Режимы чтения научной фантастики

Режимы чтения научной фантастики

postnauka.ru

Филолог Артем Зубов о неологизмах в научной фантастике, ощущении чудесного и фразе писателя Сэмюэля Дилэни «The red sun was high and the blue was low»

Когда говорят о научной фантастике, всегда имеются в виду два разных уровня. С одной стороны, есть макроуровень — это взгляд на жанр с высоты птичьего полета. Взгляд как на по-настоящему большой социальный институт, в котором взаимодействуют разные агенты или разные инстанции — это инстанция писателя, издателя, читателя, критика, ученого, историка литературы, педагога.

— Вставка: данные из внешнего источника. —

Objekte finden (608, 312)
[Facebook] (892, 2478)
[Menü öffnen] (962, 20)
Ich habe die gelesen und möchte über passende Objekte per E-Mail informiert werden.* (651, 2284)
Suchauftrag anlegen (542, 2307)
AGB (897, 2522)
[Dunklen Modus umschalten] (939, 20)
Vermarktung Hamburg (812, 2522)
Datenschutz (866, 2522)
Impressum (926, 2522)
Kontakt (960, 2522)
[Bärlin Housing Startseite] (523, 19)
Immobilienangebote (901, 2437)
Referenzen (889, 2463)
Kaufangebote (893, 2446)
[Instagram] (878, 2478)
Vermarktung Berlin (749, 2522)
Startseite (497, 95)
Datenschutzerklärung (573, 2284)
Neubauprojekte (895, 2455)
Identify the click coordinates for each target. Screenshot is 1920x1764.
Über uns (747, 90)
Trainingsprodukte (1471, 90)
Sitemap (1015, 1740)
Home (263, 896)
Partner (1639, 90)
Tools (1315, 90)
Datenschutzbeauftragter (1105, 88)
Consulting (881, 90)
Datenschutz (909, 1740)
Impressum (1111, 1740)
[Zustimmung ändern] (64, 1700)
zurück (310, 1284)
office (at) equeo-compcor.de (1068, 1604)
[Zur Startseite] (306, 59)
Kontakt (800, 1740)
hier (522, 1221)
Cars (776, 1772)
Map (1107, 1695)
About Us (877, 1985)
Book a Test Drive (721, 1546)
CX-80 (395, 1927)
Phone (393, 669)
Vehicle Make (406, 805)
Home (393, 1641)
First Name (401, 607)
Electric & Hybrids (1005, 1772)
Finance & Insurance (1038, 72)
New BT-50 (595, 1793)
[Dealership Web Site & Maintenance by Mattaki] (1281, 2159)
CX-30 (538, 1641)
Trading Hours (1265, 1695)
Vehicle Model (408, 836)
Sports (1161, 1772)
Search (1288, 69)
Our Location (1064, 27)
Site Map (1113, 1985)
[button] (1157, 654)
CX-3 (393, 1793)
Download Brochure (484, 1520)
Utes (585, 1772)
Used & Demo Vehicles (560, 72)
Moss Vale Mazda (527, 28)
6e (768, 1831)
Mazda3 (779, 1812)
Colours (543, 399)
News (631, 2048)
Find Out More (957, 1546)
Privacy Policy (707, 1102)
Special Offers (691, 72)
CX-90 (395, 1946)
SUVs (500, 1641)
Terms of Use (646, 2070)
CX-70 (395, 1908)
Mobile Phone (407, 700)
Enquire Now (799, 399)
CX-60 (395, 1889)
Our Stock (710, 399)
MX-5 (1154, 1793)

Макроуровень хорош тем, что мы можем увидеть, как те или иные тексты взаимодействуют с разными агентами, каким смыслом они наполняются в зависимости от своего нахождения в этой системе и как они воспринимаются.

Но есть и микроуровень — это уровень непосредственного контакта конкретного читателя с конкретным текстом. И здесь перед исследователями возникает ряд по-настоящему интересных вопросов: «Как конкретный текст воздействует на нас?», «Какой эффект оказывает на нас тот или иной научно-фантастический роман?», «Воспринимаем ли мы научную фантастику как-то по-особенному, в отличие от текстов детективного или готического жанра?». Ответов на эти вопросы множество, и я перечислю лишь несколько.

Прежде всего, сначала обращусь к самому известному определению жанра. Оно было предложено критиком и исследователем Дарко Сувином. Он сказал, что научная фантастика — это литература когнитивного отстранения. С одной стороны, научно-фантастический текст познавателен, он сообщает нам что-то новое о нашем мире и нас самих. С другой стороны, он производит эффект отстранения. Слово «отстранение» Сувин взял у Бертольда Брехта, который в свое время позаимствовал термин у русского исследователя Виктора Шкловского. Научно-фантастический текст отстраняет нас от нашей повседневности, делает нас чуждыми к нашему эмпирическому окружению.

Связка, которая осуществляет связь познавательности и эффекта отстранения, по мысли Сувина, находится в новуме. Новум — это некая техническая инновация, которую писатель вводит в текст и которая позволяет экстраполировать современные научные знания в будущее.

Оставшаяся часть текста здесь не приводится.